Pero la violencia doméstica, con su carga de inimaginable dolor, tiene para aportar un elemento de análisis a la violencia ciudadana al que deberíamos prestarle atención.
Las rapiñas, en las que solemos concentrar el debate de manera más intensa que en la violencia doméstica, pueden, potencialmente, combatirse con diferente tipo de armas. No sólo las armas que portan los policías sino también estrategias de patrullaje e investigación: cámaras de seguridad, presencia policial en las calles, leyes severas. Todas esas medidas represivas dejan arrumbada en un rincón la que posiblemente sea la medida más eficiente a mediano plazo: la rehabilitación del rapiñero.
Hay mucho odio y violencia en la sociedad contra los delincuentes como para que haga carne cualquier medida que tienda a ubicar al reo en su calidad de persona: nada de mejores cárceles, nada de psicólogos, nada de piedad. Son irrecuperables que solo entienden el lenguaje de la violencia.
Ese debate desenfocado de una solución permanente se puede dar, entre otras cosas, porque, como fue dicho, quienes no quieren oír hablar de rehabilitación, pueden esgrimir entre sus argumentos la mano dura, los años de cárcel, el reclamo de más policías en la calle, la bala.
Pero ¿qué pasa cuando la violencia se desata entre las paredes de un hogar protagonizada por quienes allí habitan? ¿Qué pasa cuando el marido la mata a golpes? ¿Qué pasa cuando ella o él ponen una almohada en la cara de su pequeño hijo y aprietan hasta matarlo? Como supongo que a la ciudadanía que está en pie de guerra contra la violencia le importa tanto la muerte provocada por un rapiñero como la protagonizada por un marido violento, se abre lugar a varias preguntas: ¿cuál de todas las medidas duras que se reclaman ante cada rapiña encaja aquí como presunta solución? ¿Cámaras de seguridad en los dormitorios? No parece muy adecuado. ¿Policías patrullando de la cama al living? Sería raro. ¿Tirar a matar? Habría que darle formación policial a mujeres y a niños por doquier.
Pero las rapiñas nos condicionan tanto a la respuesta violenta, a enfocar allí y solo allí buscando una solución, que cuando hay otro problema mortal cuya única arma para afrontarlo es la rehabilitación, no tenemos ni la vocación ni el reflejo de apelar a ella.
Como la palabra rehabilitación se ha convertido en algo que solo mencionan los pro chorro, los pro Bonomi, los débiles ante la delincuencia, es políticamente incorrecta y ni siquiera se nos ocurre echar mano a ella cuando se trata de maridos y padres violentos. ¿Qué medidas se le aplican, además de la cárcel, a quien mató a su esposa y una vez que cumpla la pena seguramente tendrá a su lado a otra mujer?
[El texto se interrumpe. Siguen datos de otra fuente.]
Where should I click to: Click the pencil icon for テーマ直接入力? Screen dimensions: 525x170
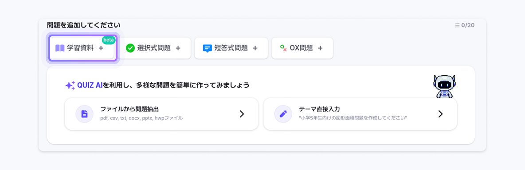pos(283,114)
Parece no importarnos demasiado, abrumados como estamos por el miedo al extraño que llega para llevarse lo nuestro, para quitarnos la vida. Aquí no se trata tanto del delito como de la violencia. La violencia que busca concretar un delito provoca cada año casi tantas muertes como esta otra violencia por la violencia misma que se da entre cuatro paredes.
Aferrados a la idea de responder a la violencia con violencia, sin lugar a medidas que le concedan al delincuente violento una segunda oportunidad, hemos dado vuelta la cara a aquellas situaciones en las que el único camino para enfrentarlas es la comprensión del fenómeno y el tratamiento al padre o la madre violentos, para evitar que lo que hicieron vuelva a ocurrir. Situaciones donde los mismos que piden actuar con violencia contra "los irrecuperables" - esos extraños que vienen por lo que les es ajeno- se quedan sin discurso cuando la muerte tiene la cara de papá o de mamá.